Ketika gereja dipugar dari bangunan lamanya dan rampung pada tahun 2002, para perancang mendesain ruang ibadah selaras dengan kondisi iklim tropis. Dengan tinggi tiga lantai, pada lantai dua dan tiga diciptakan langit-langit yang tinggi beserta jendela-jendela besar di kiri-kanannya. Hasilnya, kondisi di dalam bisa tetap sejuk meskipun di siang bolong sekalipun karena angin bisa keluar masuk dengan leluasa.

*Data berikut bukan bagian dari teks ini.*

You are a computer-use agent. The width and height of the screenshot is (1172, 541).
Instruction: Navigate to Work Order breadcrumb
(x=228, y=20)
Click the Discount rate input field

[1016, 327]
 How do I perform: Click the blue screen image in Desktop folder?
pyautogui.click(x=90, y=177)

Namun, Minggu kemarin (12/05), ada kabar tak mengenakkan yang kudengar. Di sisi kiri gereja kami tanah kosongnya telah dibangun sebuah apartemen tinggi menjulang. Alhasil pemandangan yang dulu lapang dari balik jendela kini terhalang beton. Sisi kanan masih aman karena tinggi bangunan tetangga lebih rendah sehingga angin masih bisa masuk… tapi, sepanjang ibadah berlangsung, aku terganggu dengan suara mesin crane dan asap diesel yang masuk ke jendela, menjadikan sensasi duduk mendengarkan khotbah seperti sedang motoran di belakang truk.

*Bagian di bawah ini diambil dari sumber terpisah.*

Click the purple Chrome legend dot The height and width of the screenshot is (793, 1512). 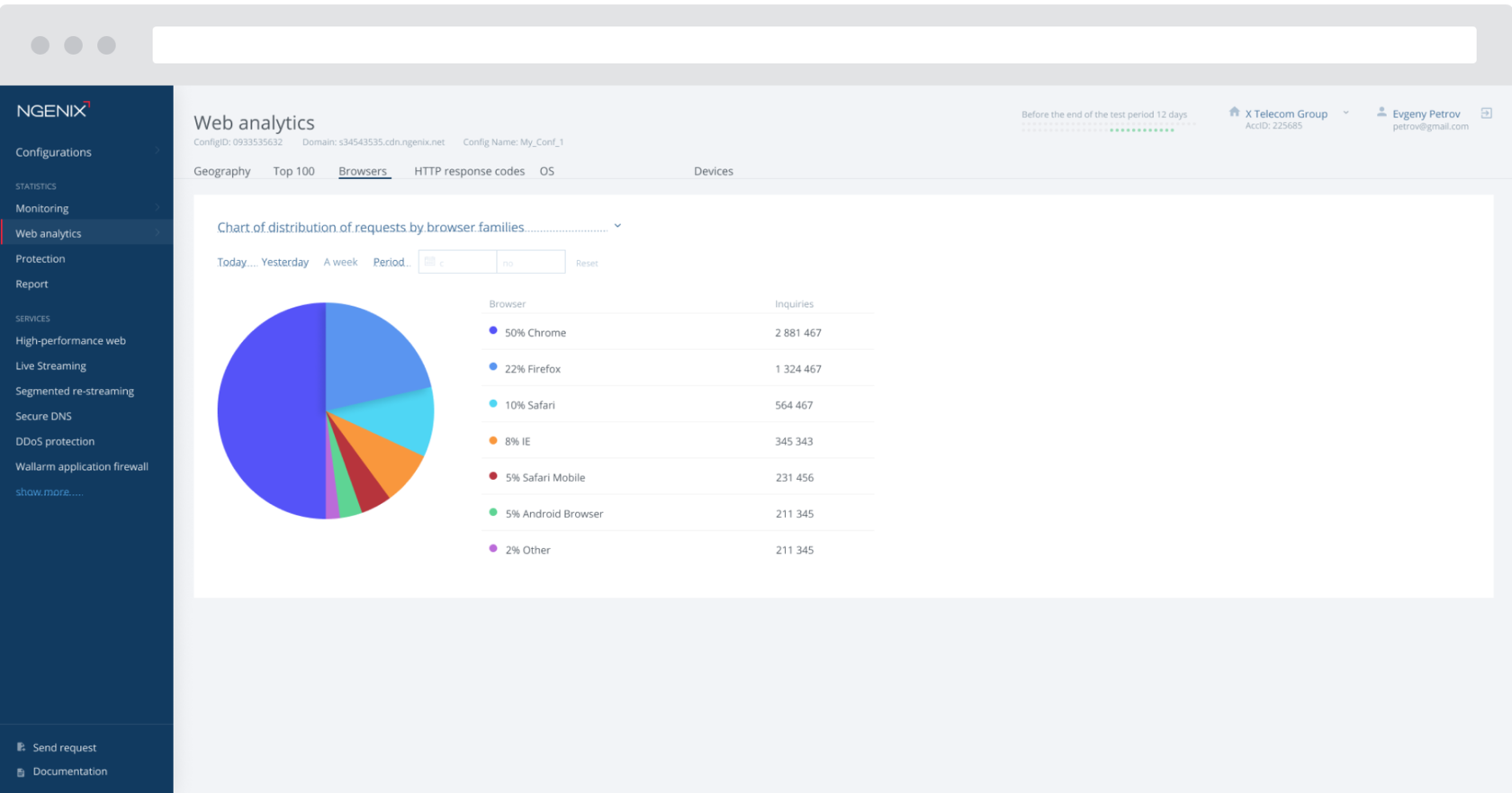pyautogui.click(x=493, y=330)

Seusai ibadah, aku bertanya ke Garry, seorang rekan pemuda yang berjemaat tetap di situ.
“Ger, itu bangunan sebelah mau dibangun?”

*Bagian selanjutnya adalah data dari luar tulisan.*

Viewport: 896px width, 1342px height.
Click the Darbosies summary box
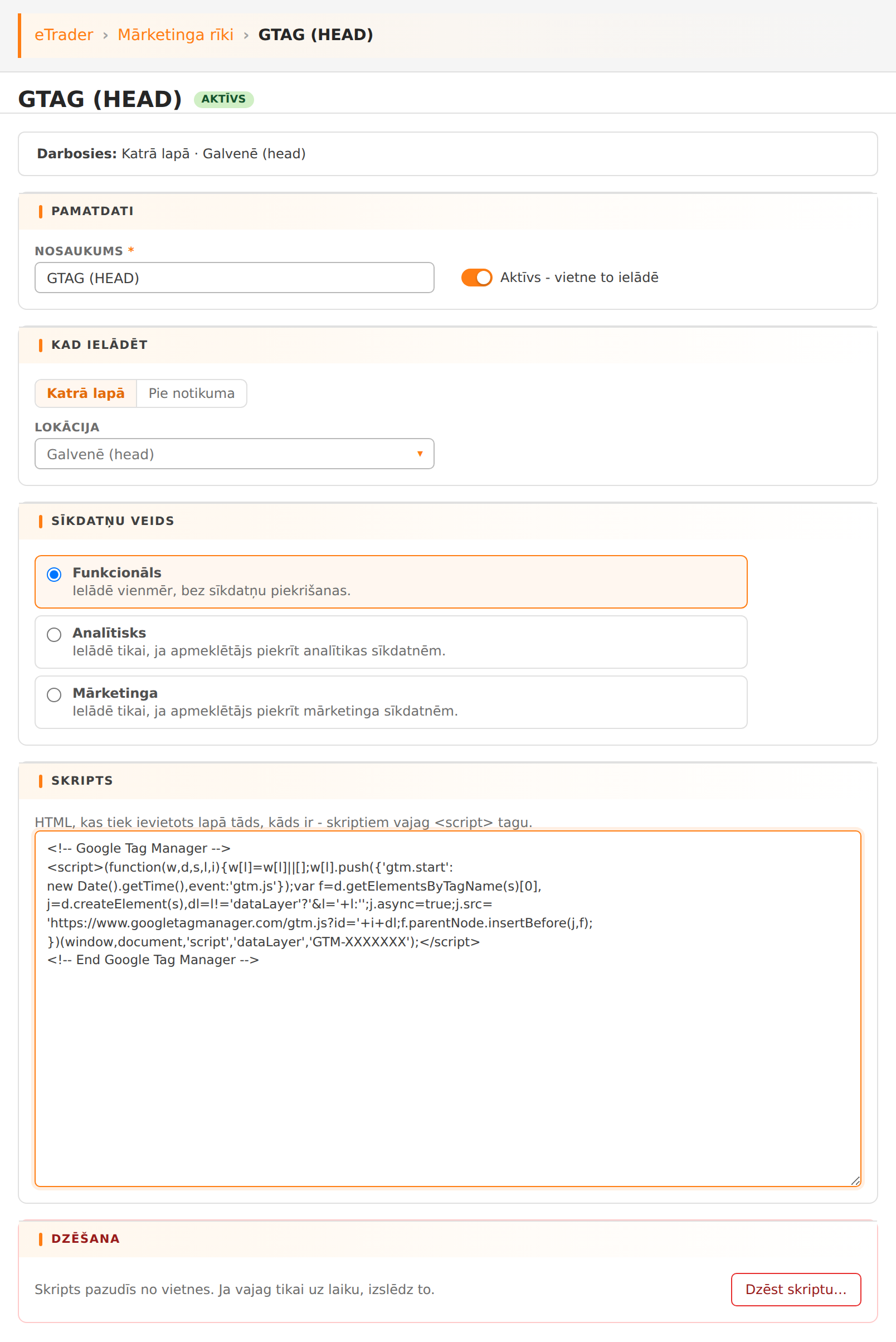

“Iya,” jawabnya. “Udah dijual itu, Ry, terus sekarang mau dibangun showroom mobil katanya.”
“Waduh,” aku agak kaget. Kupikir rumah tetangga itu sekadar direnovasi.
“Nanti kalau itu showroom udah jadi, kayaknya mau gak mau gereja kita harus pasang AC.”
“Kenapa?” tanyaku penasaran. Kuingat lagi betapa jendela-jendela besar kami telah berfungsi memberi kesejukan selama lebih dari dua dekade, masakan dia harus dipensiunkan?
“Nanti kalau bangunan sebelah udah jadi, udah gak bakal ada angin lagi masuk atuh,” tegas Garry. “Di kiri udah ada apartemen, di kanan ada showroom. Selain angin gak akan lagi masuk, bakalan gelap juga karena sinar matahari ikut kehalang.”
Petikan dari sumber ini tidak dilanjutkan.